Maintaining Service Intent: Supporting Committable SLA
The most direct factor affecting customer experience is the continual maintenance of SLA to meet user expectations, which is also a critical competitive advantage for operators. The service intent maintenance feature introduced by ZTE is aimed at fulfilling this important task.
ZENIC ONE (UME)’s service intent maintenance feature comprises three layers of closed-loop capabilities. The first layer is second-level service self-healing, where network-layer devices automatically trigger switching or rerouting of corresponding network objects upon identifying a service interruption, ensuring rapid resolution. The second layer, minute-level service restoration, kicks in when the network layer cannot implement second-level self-healing. The management and control system identifies service quality issues, locates and analyzes them, generates restoration policies, and automatically executes restoration commands within minutes. The third layer focuses on medium and long-term service optimization, predicting and analyzing service quality and traffic to preemptively address potential issues and optimize services.
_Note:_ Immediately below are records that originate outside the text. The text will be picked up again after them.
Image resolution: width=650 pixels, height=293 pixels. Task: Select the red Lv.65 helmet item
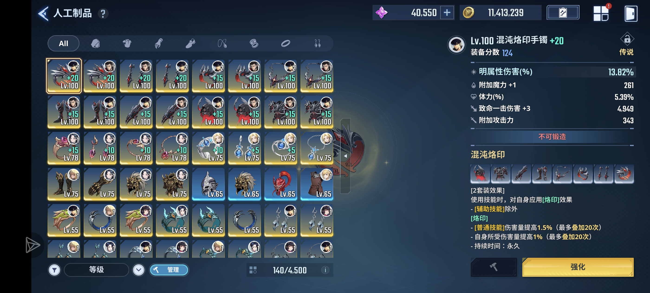tap(281, 184)
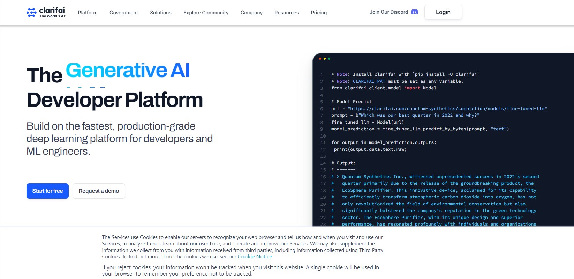This screenshot has width=574, height=279.
Task: Click the Generative AI headline text
Action: tap(128, 71)
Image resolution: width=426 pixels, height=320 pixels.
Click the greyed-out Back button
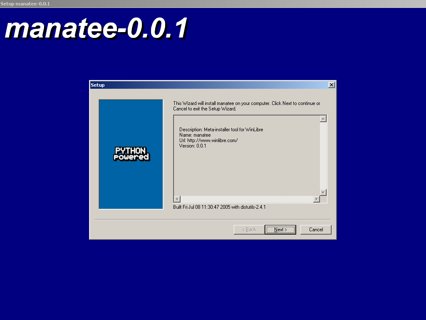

At preset, the service intent maintenance function at the first two layers has been successfully implemented and verified on existing networks. This function facilitates self-perception and self-healing of service quality, reducing restoration time from hours to minutes compared to traditional manual O&M. It maintains services “permanently online”, simplifies O&M, and enhances customer experience while meeting SLA requirements.
Liaoning Mobile and ZTE have made significant investments in network O&M to tackle challenges and overcome bottlenecks. The intelligent closed-loop guarantee system for SPN service quality, which integrates intelligent fault diagnosis, group fault analysis, and service intent maintenance functions, enhances O&M efficiency for Liaoning Mobile, shifting from passive to active O&M. Looking ahead, both parties will extend their cooperation to reinforce fault root cause analysis, implement a “one fault, one worksheet” approach, and simulate restoration solutions, thereby further enhancing O&M efficiency, expanding application scenarios, and leveraging intelligent precise O&M to achieve breakthroughs in network O&M.